Asked if Spain was giving priority to former Spanish colonies in Latin America, an official declined to answer, and referred instead to documents from the country’s Agency for International Cooperation (AECID), a government department subordinate to the ministry of foreign affairs.

Among the criteria for disbursing Spanish aid is the need to contribute where international effort is deemed insufficient, and where the Spanish impact could be greater.

Due to the economic crisis, Spain has dramatically reduced its ODA. Consequently, the concept of “geographical concentration” has been introduced, in order to focus on specific regions and on a smaller number of countries. Instead of the 50 countries in the so-called third master plan of Spanish development aid for 2009-12, there were only 23 countries in the fourth master plan (2013-16).

“This is why we shall concentrate in geographic areas where Spain has more strategic interest: Latin America, northern Africa, western and sub-Saharan Africa,” wrote José Manuel García Margallo in the introduction to the fourth master plan.

Portugal: almost all aid goes to former colonies

But the most striking example is Portugal, where almost all the country’s aid goes to former colonies. The first seven are Cabo Verde, Mozambique, Angola, East Timor, São Tome and Principe and Guinea Bissau, all of them former Portuguese colonies.

On the other extreme, Germany, a country which has had fewer colonies than any of the other colonial empires, does not prioritise its former territories. Germany transferred €10.6bn development assistance to countries aside from its former colonies in 2013. The top recipient is Afghanistan with €459.7m, followed by India (€450.4m), China (€315m), and Syria (€257.1m).

Far lower amounts go to former German colonies. Tanzania receives €139.2m, Cameroon €89.4m, and Namibia €27.5m. The amount paid to Togo makes up €23.2m, to Samoa €3.8m.
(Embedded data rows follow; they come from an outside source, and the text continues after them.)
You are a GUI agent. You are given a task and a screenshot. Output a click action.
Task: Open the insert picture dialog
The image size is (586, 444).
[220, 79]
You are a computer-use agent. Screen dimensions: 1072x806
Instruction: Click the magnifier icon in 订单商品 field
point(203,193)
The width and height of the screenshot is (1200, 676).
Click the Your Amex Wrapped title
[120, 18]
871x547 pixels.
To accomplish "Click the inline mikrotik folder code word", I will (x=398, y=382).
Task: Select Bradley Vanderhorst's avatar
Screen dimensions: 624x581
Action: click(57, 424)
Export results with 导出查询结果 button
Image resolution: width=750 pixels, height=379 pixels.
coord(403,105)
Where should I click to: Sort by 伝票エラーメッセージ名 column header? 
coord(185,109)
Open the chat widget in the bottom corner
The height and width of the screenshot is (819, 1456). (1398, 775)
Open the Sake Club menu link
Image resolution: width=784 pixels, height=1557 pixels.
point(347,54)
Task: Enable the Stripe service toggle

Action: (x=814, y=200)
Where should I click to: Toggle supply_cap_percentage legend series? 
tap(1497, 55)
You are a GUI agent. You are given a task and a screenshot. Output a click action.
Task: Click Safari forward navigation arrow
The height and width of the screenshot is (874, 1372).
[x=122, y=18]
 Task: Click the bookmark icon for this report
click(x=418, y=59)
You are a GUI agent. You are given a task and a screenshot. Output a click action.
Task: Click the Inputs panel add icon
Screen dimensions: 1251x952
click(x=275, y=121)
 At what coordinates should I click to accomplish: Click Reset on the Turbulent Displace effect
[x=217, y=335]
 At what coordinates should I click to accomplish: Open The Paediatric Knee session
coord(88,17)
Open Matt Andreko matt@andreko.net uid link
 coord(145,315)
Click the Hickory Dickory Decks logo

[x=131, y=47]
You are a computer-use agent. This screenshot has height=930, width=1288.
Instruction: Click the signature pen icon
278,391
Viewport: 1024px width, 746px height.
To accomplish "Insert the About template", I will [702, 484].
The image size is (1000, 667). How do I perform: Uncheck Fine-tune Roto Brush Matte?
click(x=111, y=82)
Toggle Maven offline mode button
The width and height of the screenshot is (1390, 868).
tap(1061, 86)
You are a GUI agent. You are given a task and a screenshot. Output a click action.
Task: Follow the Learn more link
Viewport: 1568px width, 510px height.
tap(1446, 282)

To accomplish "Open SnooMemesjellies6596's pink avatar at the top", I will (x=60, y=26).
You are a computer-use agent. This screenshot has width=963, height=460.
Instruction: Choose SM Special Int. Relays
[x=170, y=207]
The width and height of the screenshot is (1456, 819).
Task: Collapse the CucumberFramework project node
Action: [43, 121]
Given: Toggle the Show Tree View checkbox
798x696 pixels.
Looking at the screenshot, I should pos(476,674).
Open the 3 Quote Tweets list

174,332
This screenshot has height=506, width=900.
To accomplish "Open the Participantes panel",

NGOs criticise the German government for paying development assistance to the wrong countries. Instead, it should focus on the fight against extreme poverty in its budget allocation, the campaigning organisation One said. Half the funds should be given to least developed countries (LDCs), referring to the 48 poorest countries in the world. “To this day, many top receivers of German development aid continue to be G20 countries and newly industrialised countries,” Andreas Hübers, a political adviser at One told EurActiv Germany.